Closed rkcatipon closed 4 years ago

rkcatipon commented 4 years ago

I had a follow-up question from today's class exercise regarding these lines of code:

  filter(type == "Private, nonprofit") %>%
  arrange(cost) %>%
  # use row_number() but subtract 1 since UChicago is not cheaper than itself
  mutate(school_cheaper = row_number() - 1) %>%
  filter(name == "University of Chicago") %>%
  glimpse()

Specifically, I do not understand how row_number() ranks vectors. The example from the book has:

y <- c(1, 2, 2, NA, 3, 4)
row_number(y)
#> [1]  1  2  3 NA  4  5

But it's not clear to me what is happening here.

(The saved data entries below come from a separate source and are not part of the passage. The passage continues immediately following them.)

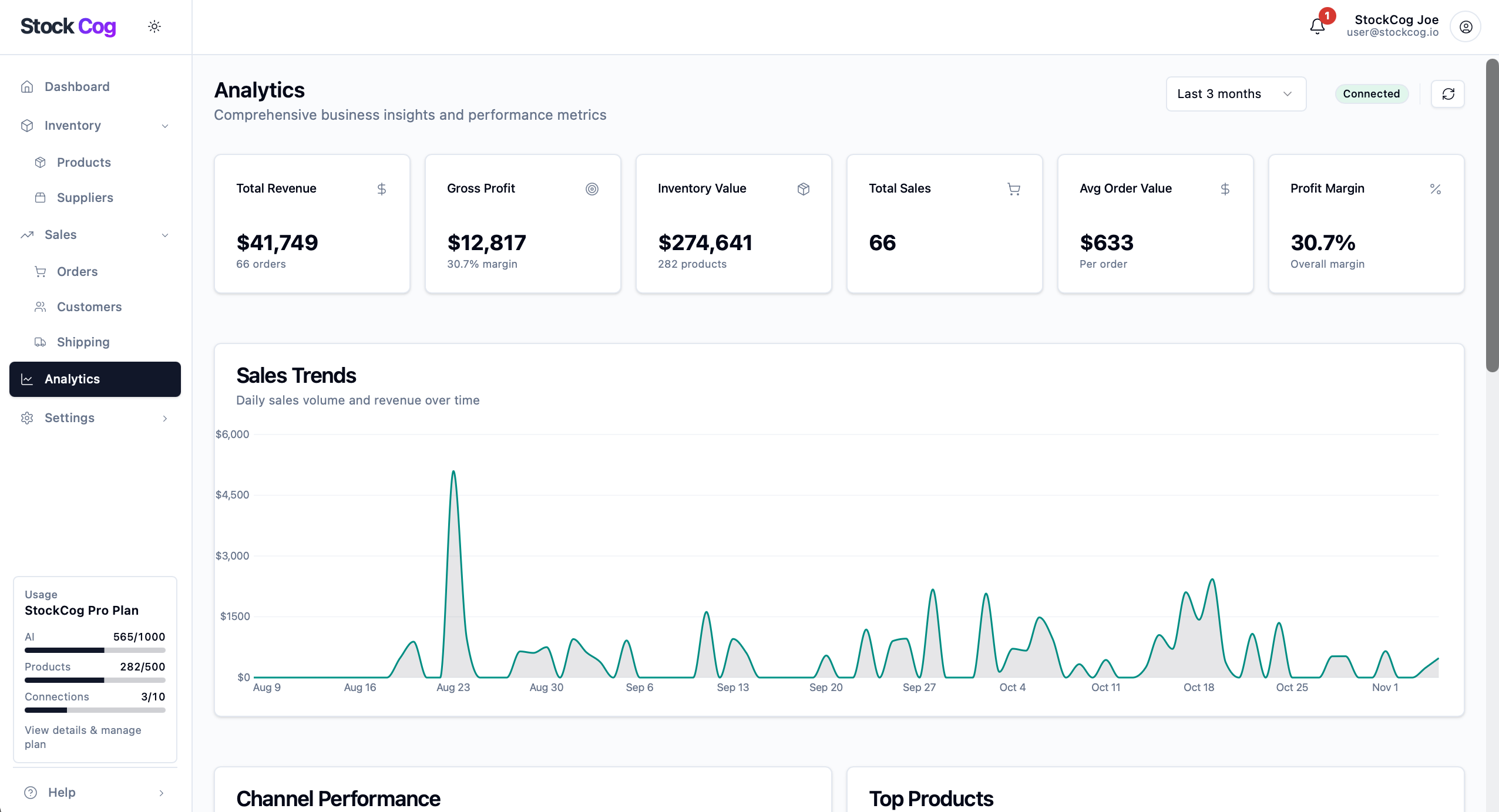Screen dimensions: 1499x812
Task: Open Settings via gear icon
Action: [27, 417]
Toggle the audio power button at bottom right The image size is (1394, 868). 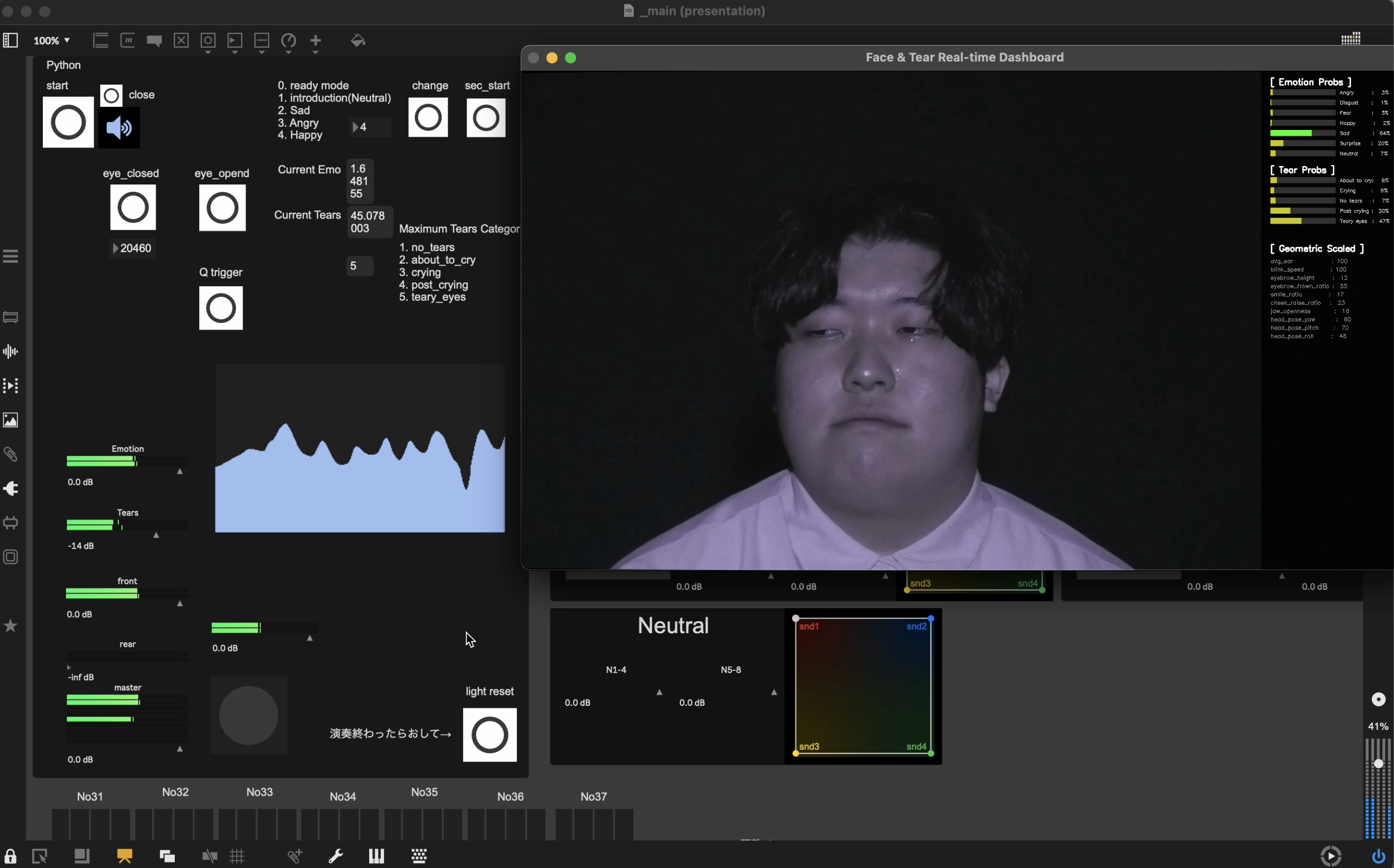pos(1378,856)
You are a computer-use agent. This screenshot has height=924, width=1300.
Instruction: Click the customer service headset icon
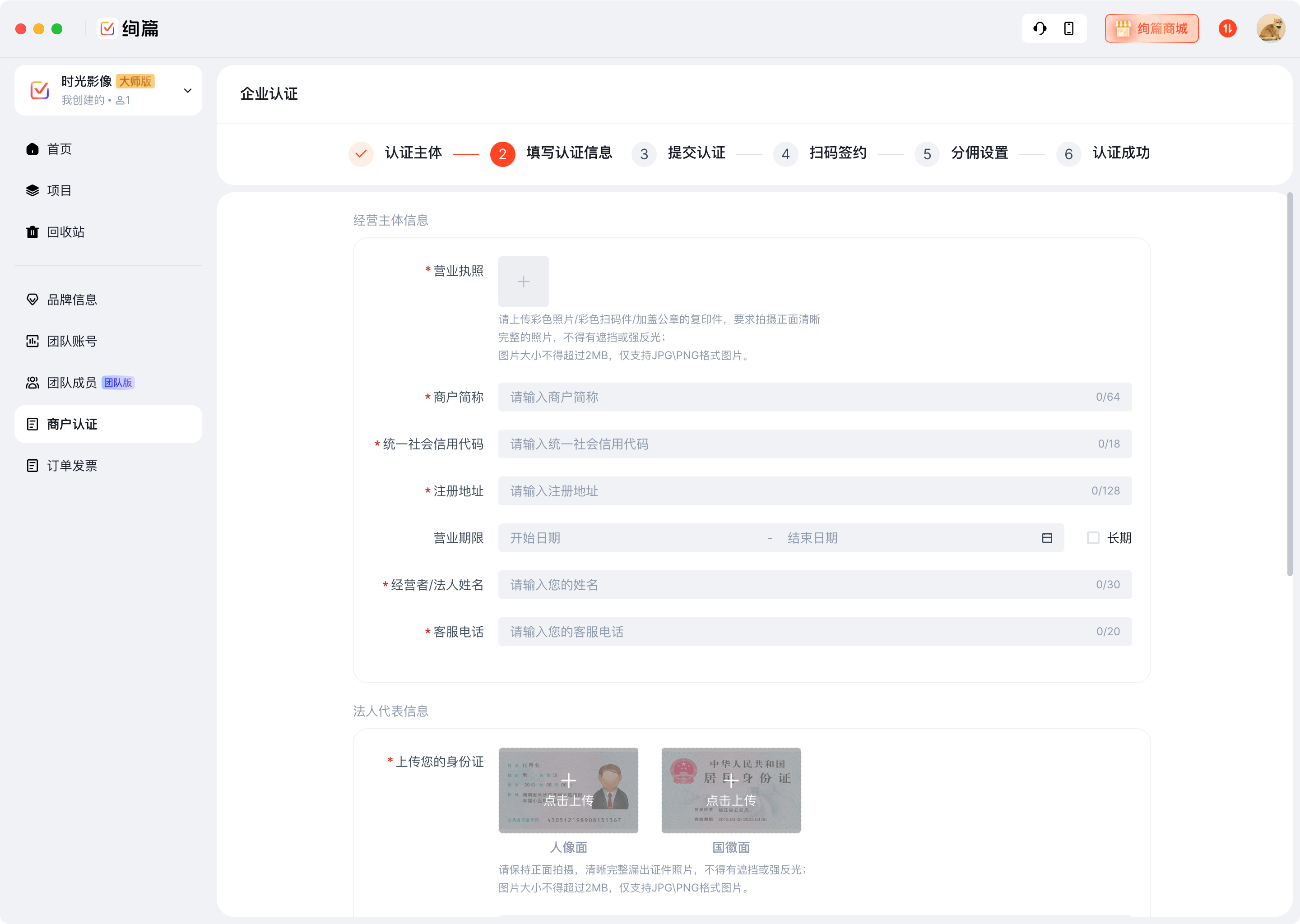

rkcatipon commented 4 years ago

Response from instructors:

Deblina

Hey Regina! This is a great question, and yes, issues on Github are the best place for similar questions. As a first pass, though, I'd say that row_number() gives something akin to an index of a vector. In the example code, then, we've arranged the dataframe according to cost, and then used the row_number() function to assign an index to each row (subtracting one because UChicago cannot be cheaper than itself). We then have this column, school_cheaper, that gives a kind of global sense of how expensive a school is. This is just a first glance explanation, so any mistakes are totally my fault. I'd be happy to get more into this on Github, where the rest of the class can also weigh in/benefit. Best, Deb

Dr. Soltoff

Correct. Row_number() is function to rank order rows based on their values for specified variables. It is not the only method. Check the documentation for examples of other functions with similar goals but different approaches for a comparison.